→ **DATA FOR REVIEW**
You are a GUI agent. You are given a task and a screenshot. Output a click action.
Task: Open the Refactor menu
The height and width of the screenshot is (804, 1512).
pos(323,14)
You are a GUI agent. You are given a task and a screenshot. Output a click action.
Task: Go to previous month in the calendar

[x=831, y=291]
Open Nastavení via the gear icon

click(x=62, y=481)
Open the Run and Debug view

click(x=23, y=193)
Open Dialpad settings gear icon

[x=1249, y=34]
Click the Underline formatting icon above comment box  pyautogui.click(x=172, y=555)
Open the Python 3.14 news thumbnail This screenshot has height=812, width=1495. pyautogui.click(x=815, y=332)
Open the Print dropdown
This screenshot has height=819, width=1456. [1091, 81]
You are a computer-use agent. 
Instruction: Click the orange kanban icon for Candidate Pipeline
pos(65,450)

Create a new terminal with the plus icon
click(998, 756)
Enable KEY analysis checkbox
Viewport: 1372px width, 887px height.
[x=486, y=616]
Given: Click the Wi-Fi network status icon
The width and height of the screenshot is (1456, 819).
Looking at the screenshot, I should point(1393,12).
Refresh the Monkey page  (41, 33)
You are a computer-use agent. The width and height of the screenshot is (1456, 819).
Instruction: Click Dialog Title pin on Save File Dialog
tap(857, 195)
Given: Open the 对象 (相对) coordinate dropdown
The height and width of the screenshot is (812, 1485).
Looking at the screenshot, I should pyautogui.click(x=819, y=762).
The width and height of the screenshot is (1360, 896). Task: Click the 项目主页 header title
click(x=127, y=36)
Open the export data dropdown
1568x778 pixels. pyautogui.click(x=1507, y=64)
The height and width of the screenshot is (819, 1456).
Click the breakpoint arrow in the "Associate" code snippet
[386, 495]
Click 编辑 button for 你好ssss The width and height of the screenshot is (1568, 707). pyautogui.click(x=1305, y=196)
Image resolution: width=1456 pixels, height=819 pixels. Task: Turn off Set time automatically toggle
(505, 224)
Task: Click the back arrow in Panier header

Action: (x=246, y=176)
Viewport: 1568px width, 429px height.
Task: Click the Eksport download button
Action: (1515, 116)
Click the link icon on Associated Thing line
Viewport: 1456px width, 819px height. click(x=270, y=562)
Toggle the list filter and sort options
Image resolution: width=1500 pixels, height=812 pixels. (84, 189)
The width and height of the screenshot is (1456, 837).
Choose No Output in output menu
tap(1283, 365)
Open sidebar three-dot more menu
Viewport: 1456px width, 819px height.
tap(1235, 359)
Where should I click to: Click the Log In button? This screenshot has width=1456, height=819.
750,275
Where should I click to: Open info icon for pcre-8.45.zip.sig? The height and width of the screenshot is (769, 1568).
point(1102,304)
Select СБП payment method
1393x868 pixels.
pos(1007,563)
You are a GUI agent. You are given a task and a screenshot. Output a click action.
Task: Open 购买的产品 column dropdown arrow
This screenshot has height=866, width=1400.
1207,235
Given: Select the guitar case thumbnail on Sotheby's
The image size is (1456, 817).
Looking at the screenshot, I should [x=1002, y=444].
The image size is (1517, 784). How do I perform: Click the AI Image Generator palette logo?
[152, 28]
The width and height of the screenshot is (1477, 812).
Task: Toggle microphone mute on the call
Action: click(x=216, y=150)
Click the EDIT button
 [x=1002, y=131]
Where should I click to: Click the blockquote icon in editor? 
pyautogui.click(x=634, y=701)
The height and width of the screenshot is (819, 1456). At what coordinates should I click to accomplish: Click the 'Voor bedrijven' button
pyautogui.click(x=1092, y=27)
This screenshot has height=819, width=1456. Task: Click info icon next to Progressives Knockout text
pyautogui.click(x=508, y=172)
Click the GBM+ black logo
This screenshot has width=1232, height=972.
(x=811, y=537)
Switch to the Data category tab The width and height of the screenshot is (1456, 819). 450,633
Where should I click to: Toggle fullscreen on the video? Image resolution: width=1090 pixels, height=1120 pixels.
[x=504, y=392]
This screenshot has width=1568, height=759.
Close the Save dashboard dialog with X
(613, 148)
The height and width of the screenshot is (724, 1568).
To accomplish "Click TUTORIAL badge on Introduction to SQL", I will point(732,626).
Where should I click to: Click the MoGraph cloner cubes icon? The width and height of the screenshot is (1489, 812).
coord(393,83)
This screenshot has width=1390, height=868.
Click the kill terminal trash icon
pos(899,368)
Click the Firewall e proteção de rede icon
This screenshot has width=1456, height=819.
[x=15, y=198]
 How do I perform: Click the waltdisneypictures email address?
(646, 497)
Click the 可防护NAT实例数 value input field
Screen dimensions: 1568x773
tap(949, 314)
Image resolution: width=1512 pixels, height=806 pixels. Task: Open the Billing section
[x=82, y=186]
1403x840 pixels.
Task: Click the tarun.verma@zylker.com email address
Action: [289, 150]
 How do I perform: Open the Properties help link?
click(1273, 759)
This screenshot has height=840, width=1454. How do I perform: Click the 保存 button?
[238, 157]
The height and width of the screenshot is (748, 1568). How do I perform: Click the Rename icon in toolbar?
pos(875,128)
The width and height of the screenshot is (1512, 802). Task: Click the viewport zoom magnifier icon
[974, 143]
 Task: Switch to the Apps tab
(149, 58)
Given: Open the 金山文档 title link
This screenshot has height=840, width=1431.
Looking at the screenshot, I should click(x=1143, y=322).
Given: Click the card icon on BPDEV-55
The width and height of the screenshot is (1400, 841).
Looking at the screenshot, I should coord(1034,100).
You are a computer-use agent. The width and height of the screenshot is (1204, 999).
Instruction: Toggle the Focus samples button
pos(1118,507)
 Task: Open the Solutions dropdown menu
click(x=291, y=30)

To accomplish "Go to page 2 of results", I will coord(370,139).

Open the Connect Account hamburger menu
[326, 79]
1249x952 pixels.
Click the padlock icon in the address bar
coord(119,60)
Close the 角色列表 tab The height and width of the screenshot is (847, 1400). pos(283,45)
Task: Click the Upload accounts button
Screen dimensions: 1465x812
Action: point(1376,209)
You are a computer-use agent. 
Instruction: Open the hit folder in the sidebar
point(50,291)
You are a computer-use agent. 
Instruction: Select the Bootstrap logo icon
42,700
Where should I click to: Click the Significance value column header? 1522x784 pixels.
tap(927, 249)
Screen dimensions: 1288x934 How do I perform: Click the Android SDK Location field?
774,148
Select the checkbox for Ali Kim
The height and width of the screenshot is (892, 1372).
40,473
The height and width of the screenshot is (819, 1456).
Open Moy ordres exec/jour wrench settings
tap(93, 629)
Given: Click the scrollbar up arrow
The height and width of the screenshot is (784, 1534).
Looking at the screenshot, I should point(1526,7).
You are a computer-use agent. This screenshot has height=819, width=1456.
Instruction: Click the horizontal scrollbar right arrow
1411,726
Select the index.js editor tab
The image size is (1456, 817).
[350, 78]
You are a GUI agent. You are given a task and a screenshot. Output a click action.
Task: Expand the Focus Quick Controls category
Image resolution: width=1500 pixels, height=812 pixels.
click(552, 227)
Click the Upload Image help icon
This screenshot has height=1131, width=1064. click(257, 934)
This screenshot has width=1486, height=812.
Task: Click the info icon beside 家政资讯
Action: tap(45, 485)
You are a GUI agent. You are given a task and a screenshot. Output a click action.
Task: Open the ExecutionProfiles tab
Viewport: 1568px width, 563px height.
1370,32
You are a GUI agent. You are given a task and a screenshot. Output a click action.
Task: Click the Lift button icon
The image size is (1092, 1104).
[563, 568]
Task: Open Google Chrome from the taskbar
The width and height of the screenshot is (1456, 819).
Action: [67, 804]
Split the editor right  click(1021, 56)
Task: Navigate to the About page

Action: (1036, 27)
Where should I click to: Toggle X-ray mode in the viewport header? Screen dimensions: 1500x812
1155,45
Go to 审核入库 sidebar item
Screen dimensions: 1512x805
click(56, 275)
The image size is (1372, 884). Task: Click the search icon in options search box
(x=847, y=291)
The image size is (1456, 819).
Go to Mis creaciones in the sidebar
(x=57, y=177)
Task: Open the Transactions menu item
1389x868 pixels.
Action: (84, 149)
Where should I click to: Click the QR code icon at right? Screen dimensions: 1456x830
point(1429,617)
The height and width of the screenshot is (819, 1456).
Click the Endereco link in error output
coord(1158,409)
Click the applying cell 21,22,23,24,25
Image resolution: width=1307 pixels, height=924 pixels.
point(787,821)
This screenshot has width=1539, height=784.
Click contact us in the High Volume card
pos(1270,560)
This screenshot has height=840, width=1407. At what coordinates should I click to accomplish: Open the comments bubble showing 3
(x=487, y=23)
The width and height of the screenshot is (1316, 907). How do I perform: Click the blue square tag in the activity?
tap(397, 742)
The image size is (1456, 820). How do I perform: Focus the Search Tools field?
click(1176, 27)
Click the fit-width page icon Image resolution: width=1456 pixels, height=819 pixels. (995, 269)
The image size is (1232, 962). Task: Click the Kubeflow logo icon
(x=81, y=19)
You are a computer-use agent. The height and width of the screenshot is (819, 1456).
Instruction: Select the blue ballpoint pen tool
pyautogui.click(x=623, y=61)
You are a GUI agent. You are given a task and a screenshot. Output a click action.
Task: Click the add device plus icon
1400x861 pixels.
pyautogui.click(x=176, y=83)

→ **EXERCISE DESCRIPTION**
Each line with "item" in it must be identified and copied from the material.

→ **TASK OUTPUT**
Go to 审核入库 sidebar item
Task: Open the Transactions menu item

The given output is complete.